The situation is worse in rural areas like Nkayi and in villages like Somakatana where access to the media is almost non-existent.
“The problem is that most of our communities don’t have nearby health facilities, and we rely on traditional healers, prophets and herbs for treatment,” Sibanda said.
“So when these vaccines were introduced, there was no adequate information around them other than threats from government officials that we would be denied access to public places and humanitarian aid.
“I attribute the few people who took the vaccines in this village to those who were intimidated by the threats.
“Now that it’s been a year and nothing has happened to the unvaccinated, people are increasingly hesitant to get vaccinated.”
Sibanda said he suspected more people died of Covid-19 in his village at the height of the pandemic which first broke out in 2020, but relatives did not know the cause of the deaths due to the lack of information.
“We had an elderly woman who died in June last year and we suspect it was Covid-19 because one of her daughters had come over from South Africa and the fact that she had issues breathing, which eventually caused his death,” he added. .
Sibanda further said, “As there was little information about the symptoms of Covid-19 or where people could go if they suspected they had the disease and because of the long distances we have to travel to get to the nearest clinics, people resorted to traditional means of treating illnesses.
“So to expect them to go and get the Covid-19 vaccines in large numbers would be asking too much.”
In Nkunzi village in Tsholotsho, Miriam Ncube from Nkunzi village said that apart from the vaccination being against her religious beliefs, she would not have taken the Covid-19 vaccines as the vaccination centers were far from her village.
“I drink herbs to boost my immune system and that’s the reason I’m still alive,” Ncube said.
“Clinics are far from our villages, and due to poor road conditions, even nurses find it difficult to carry out educational programs from village to village.
“There is a huge lack of information around Covid-19 vaccines and that’s why the majority of us haven’t vaccinated.”
Admire Kuretu, the provincial medical director for Matabeleland North, expressed concern about the low uptake of the Covid-19 vaccine in the province, which he partly attributed to misinformation.
Kuretu said most myths about Covid-19 vaccines are linked to misinformation circulating on social media platforms such as WhatsApp and Facebook.
For example, some people have been led to believe that Covid-19 vaccines could cause infertility, alter a person’s genes, or even cause premature death.
“People should understand that these vaccines were tested for a long time before they were approved by the World Health Organization,” Kuretu said.
“The misinformation has really cost us because they (the villagers) tell our staff that they don’t trust anything that comes from the government.”
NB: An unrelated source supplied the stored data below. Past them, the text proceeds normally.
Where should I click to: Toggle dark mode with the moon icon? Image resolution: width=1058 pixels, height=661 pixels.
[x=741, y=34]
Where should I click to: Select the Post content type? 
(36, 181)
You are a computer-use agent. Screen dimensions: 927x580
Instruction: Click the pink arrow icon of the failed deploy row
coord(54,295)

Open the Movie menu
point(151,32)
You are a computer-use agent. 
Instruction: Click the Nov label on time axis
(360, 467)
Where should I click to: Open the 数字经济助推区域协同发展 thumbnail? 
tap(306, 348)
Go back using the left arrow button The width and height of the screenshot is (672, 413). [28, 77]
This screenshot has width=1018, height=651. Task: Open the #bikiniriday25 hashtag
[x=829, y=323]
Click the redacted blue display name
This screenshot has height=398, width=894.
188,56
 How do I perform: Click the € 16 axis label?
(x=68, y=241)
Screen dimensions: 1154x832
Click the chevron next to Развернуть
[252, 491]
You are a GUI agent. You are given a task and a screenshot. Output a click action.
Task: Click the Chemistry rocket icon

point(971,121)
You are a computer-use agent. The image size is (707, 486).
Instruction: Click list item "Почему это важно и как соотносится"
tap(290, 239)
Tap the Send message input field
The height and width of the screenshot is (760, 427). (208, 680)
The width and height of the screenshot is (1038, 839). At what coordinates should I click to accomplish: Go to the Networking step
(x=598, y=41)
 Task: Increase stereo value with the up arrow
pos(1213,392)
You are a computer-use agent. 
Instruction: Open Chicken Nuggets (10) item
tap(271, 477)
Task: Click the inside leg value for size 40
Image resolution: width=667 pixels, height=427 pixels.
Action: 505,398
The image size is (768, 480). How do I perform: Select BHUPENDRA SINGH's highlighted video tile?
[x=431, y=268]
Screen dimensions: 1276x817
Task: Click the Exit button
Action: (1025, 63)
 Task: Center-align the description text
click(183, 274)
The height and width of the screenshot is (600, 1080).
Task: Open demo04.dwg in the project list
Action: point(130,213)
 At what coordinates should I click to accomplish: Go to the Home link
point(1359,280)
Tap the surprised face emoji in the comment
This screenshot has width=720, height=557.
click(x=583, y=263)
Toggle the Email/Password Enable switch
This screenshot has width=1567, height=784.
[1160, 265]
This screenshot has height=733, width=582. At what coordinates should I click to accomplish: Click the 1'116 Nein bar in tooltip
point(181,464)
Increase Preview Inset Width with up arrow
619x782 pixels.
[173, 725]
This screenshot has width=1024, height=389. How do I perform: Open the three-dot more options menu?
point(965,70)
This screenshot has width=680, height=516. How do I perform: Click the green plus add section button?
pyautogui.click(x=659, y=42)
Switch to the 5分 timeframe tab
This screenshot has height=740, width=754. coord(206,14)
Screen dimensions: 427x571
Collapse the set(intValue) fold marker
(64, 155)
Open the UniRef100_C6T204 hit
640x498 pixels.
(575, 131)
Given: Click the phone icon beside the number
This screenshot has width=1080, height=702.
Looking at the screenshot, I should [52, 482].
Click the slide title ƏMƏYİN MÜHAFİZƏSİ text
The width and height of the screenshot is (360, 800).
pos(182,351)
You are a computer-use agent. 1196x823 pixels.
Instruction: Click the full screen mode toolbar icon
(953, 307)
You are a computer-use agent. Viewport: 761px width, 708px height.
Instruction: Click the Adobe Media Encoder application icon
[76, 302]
Sifundo Mpala (49), who is an apostolic sect leader in the Somakantana village of Nkayi, said he advised his family and church members to stay away from Covid-19 vaccines because they were against their religious beliefs.
Mpala said his church, which has just over 20 members, does not believe in any form of vaccination.
“The Holy Spirit doesn’t allow us to do that,” he said.
“As a prophet the holy spirit advised that we should be injected with medicine which is not good for our body so we should avoid them and few months later these words came true and as believers, we are not going to be vaccinated.
Sibanda, the head of the Somakantana kraal, said that despite the obstacles, he tried to persuade other villagers to get vaccinated against Covid-19.
“I tried to call meetings and told the villagers that they risked losing their land if they continued to avoid the vaccination program, but that didn’t help.”
Health campaigners say, through their nationwide survey in both urban and rural areas, that vaccine hesitancy is driven primarily by lack of trust in vaccines and the authorities who administer them.
Kuretu said to counter misinformation, communities should avoid social media posts and videos that have caused vaccine hesitancy.
He said lack of resources had led to poor schooling within the communities.